Exercise brief:
Exactly reproduce the line that contains "Given: Open the ipam-0b83ce8ce94bdea73 link" and all lines after it in the entries below, through the very last line.

Data in this exercise:

-=-=-

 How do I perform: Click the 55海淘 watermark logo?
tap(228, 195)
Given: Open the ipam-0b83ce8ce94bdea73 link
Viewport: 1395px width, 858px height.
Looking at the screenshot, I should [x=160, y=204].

-=-=-

Answer area:
Given: Open the ipam-0b83ce8ce94bdea73 link
Viewport: 1395px width, 858px height.
Looking at the screenshot, I should [x=160, y=204].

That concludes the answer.